Content starts

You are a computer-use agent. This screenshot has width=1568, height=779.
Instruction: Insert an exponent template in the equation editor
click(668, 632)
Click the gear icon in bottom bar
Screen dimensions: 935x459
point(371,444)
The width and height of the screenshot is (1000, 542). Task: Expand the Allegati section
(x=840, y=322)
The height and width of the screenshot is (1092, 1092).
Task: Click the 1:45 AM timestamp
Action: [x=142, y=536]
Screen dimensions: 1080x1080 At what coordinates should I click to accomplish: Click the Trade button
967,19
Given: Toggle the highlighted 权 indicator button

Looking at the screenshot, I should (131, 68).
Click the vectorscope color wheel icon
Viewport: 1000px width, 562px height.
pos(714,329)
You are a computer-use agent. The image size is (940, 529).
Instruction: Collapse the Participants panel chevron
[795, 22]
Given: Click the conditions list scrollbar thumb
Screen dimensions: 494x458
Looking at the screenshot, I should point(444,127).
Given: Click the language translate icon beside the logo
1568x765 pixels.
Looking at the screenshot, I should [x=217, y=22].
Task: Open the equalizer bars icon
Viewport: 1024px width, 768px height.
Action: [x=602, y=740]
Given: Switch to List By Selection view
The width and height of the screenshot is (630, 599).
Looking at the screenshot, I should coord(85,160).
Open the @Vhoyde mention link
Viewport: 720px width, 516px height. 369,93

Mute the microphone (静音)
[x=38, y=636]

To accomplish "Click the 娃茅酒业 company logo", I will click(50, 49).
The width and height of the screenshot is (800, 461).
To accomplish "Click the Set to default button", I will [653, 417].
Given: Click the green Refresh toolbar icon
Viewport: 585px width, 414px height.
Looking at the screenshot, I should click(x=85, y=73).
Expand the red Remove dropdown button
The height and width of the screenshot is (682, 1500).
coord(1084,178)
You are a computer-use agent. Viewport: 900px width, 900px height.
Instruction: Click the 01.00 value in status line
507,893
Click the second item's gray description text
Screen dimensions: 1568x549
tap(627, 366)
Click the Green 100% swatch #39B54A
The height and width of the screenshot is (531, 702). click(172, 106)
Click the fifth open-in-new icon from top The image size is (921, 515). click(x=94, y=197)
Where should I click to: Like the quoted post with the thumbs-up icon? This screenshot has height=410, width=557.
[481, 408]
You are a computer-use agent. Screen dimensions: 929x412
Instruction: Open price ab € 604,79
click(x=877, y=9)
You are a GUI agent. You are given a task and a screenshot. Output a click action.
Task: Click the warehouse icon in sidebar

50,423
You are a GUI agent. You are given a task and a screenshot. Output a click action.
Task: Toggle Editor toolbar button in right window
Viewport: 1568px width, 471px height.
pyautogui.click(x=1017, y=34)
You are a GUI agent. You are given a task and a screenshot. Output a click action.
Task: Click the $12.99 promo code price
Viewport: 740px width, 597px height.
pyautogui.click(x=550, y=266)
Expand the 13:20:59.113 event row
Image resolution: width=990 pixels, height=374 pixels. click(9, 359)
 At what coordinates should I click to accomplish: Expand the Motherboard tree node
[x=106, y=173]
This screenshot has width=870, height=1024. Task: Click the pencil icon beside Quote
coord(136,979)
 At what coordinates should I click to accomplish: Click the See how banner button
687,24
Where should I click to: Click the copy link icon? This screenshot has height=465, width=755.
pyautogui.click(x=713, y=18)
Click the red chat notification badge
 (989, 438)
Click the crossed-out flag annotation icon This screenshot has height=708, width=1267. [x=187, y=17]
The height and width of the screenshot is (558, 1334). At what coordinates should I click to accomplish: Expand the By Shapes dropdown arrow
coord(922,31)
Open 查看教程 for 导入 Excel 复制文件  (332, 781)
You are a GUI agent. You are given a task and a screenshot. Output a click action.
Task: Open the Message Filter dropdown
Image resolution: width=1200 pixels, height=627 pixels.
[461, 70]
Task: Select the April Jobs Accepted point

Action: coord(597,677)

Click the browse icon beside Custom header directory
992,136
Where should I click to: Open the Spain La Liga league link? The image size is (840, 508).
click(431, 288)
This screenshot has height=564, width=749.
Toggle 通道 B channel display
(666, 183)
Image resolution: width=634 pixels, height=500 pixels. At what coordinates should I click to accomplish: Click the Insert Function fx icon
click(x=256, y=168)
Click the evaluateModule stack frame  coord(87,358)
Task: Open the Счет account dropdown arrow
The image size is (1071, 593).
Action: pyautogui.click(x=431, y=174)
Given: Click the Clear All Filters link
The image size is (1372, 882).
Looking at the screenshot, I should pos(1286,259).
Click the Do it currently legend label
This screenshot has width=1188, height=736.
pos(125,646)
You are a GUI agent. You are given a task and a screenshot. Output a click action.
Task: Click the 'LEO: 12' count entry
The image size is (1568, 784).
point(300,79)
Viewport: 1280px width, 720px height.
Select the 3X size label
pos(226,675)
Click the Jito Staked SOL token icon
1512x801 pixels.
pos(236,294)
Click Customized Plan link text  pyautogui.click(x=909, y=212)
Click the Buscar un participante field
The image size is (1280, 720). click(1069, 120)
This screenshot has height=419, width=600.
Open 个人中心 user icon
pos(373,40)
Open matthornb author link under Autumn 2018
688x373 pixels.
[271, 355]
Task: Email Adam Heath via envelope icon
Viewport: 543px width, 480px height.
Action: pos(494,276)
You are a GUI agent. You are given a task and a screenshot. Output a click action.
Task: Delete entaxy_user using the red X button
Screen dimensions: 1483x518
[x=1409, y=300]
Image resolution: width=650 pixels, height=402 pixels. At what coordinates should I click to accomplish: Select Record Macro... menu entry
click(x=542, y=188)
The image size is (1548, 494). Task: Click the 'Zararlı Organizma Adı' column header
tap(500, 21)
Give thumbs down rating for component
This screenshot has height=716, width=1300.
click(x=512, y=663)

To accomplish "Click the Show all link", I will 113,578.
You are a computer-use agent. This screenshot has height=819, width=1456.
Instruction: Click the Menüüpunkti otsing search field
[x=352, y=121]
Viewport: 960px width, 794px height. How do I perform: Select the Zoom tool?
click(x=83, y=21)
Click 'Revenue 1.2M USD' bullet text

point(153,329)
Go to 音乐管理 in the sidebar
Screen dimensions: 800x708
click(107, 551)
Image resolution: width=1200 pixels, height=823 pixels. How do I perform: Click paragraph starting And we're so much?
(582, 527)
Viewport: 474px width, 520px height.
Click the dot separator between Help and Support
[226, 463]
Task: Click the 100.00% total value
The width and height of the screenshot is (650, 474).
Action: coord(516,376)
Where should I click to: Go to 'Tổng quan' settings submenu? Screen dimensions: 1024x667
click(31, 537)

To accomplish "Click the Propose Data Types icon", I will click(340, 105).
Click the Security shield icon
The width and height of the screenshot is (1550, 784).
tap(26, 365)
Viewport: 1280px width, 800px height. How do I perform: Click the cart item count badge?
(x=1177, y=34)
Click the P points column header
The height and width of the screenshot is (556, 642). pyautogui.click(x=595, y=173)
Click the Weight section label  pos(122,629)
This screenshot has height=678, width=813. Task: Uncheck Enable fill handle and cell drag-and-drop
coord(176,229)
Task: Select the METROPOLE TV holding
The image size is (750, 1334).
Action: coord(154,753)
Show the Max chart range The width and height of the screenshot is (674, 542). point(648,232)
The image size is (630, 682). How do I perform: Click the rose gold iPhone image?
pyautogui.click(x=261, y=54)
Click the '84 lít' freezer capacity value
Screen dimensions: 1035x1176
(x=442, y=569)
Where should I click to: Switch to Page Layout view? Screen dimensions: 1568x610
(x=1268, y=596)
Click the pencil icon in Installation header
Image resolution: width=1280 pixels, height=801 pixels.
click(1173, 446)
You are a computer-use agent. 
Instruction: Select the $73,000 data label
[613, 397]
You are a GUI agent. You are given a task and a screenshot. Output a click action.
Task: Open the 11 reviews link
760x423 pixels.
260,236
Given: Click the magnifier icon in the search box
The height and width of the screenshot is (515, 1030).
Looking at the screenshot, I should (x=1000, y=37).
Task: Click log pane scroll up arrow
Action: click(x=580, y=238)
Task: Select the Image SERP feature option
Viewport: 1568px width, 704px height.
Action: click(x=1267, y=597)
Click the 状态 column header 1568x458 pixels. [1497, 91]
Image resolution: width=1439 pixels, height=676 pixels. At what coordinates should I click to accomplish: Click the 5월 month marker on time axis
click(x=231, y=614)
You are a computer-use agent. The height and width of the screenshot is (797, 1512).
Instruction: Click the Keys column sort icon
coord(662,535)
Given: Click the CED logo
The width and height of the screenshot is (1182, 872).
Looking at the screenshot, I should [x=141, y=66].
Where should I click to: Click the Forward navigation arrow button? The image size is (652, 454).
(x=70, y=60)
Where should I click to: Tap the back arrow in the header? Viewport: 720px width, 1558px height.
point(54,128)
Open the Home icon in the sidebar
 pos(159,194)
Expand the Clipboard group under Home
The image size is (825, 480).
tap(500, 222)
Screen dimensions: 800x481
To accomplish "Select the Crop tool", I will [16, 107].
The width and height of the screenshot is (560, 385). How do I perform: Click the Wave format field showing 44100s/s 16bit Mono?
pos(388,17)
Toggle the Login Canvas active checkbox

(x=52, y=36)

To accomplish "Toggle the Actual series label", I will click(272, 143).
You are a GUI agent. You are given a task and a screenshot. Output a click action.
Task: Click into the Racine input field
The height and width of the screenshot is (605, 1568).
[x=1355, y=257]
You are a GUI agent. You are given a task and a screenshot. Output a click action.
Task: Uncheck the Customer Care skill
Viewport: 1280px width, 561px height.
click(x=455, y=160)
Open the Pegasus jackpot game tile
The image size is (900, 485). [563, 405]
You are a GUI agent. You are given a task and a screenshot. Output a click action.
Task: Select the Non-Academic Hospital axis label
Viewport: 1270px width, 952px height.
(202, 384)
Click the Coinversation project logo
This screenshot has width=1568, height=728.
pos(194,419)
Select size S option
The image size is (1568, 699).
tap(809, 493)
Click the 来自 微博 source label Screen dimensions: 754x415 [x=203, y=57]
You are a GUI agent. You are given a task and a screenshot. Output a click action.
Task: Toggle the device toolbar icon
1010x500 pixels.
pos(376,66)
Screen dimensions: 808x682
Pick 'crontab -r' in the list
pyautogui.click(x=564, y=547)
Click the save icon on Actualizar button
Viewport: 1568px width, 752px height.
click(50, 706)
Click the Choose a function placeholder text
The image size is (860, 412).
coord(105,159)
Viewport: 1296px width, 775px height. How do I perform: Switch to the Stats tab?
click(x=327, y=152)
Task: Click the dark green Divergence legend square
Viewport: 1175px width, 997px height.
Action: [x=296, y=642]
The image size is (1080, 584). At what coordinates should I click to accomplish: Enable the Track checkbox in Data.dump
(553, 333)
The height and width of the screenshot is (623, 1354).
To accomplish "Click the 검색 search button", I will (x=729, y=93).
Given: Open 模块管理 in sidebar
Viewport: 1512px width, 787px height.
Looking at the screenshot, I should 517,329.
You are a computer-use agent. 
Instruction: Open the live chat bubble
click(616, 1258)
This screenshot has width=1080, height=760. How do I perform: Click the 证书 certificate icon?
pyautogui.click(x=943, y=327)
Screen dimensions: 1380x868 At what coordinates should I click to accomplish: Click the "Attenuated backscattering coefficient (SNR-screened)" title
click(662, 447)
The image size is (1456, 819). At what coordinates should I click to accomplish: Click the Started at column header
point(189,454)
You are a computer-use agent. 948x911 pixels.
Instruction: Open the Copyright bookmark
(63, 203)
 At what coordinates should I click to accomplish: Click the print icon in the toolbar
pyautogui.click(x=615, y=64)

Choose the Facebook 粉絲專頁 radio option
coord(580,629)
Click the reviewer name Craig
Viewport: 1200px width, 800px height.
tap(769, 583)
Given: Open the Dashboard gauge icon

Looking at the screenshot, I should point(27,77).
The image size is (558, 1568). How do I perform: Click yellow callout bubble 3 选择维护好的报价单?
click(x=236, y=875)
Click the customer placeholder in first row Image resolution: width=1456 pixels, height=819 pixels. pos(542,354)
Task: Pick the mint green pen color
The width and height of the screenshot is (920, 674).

Content ends

WHAT YOU NEED TO DO =>
Look through the listing, and copy each line that contains the word "computer".

SOLUTION TO THE EXERCISE =>
You are a computer-use agent. This screenshot has width=1568, height=779.
You are a computer-use agent. The image size is (940, 529).
You are a computer-use agent. Viewport: 900px width, 900px height.
You are a computer-use agent. Screen dimensions: 929x412
You are a computer-use agent. This screenshot has height=819, width=1456.
You are a computer-use agent. 
You are a computer-use agent. The height and width of the screenshot is (797, 1512).
You are a computer-use agent. 
You are a computer-use agent. 948x911 pixels.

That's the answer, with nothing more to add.